Były obrońca Manchesteru United, a obecnie zawodnik francuskiego Lyonu, Rafael da Silva, przyznał że nie jest zaskoczony tym, że Ole Gunnar Solskjaer tak szybko wpłynął pozytywnie na grę „Czerwonych Diabłów”.

– Nie jestem zaskoczony tak szybkim wpływem Ole na grę United, ponieważ znam go bardzo dobrze. To on kupił mojego brata do Cardiff City, a z kolei ja trenowałem z nim, gdy grałem jeszcze w rezerwach Manchesteru United. Zagrałem z nim nawet kilka meczów – mówił Rafael.

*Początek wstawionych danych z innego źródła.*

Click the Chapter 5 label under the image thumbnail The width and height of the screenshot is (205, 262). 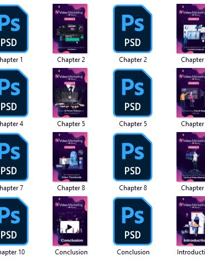coord(71,124)
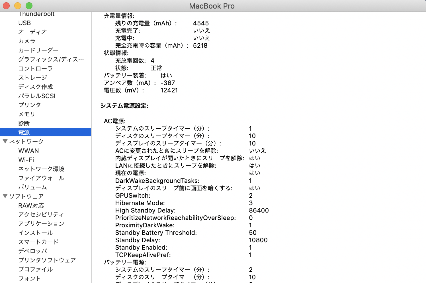The width and height of the screenshot is (426, 283).
Task: Click the green zoom window button
Action: pos(29,6)
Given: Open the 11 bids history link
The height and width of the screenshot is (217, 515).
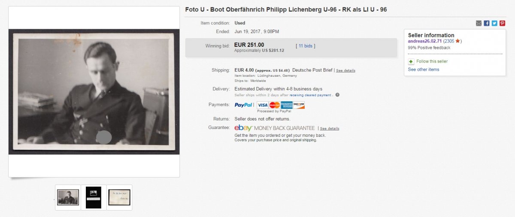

– Jest bardzo silny mentalnie, a do tego uśmiechnięty. Sprawia, że piłkarze chcą grać dla niego. We współczesnej piłce jest to bardzo, ale to bardzo ważne. Wielu zawodników posiada umiejętności, ale potrzebują trenera, który sprawi, że będą dla niego grali.

– To właśnie stało się z Pogbą. Nie był szczęśliwy, nie uśmiechał się, a gdy taki zawodnik jak Pogba się nie uśmiecha i nie cieszy się grą, to jest to trudne. Teraz wygląda na to, że wszyscy zawodnicy United chcą grać.

– Szczerze mówiąc Mourinho wyglądał jakby był przeciwieństwem Ole. Zawodnicy nie cieszyli się grą.  Za dużo myśleli o obowiązkach defensywnych. Niektórzy zawodnicy wiedzą, jak należy bronić, ale kiedy zbyt często się im powtarza: „musicie bronić, bronić, bronić”, to stają się tym zmęczeni. Być może, choć podkreślam – być może – właśnie to miało miejsce. Nie wiem tego.

– Chodzi o to, aby piłkarze się cieszyli z gry. Ferguson zawsze o to dbał. Oczywiście były mecze, w których podchodził do ciebie i mówił: „uważaj, musisz dziś dobrze bronić”, ale nigdy nie mówił „broń i nie atakuj”. Nigdy tak nie powiedział. To ważne dla zawodników, ponieważ gdy myślą tylko o defensywie, to nie są w stanie nawet tego robić, ponieważ myślą o tym za bardzo, a potem jest już za późno – dodał.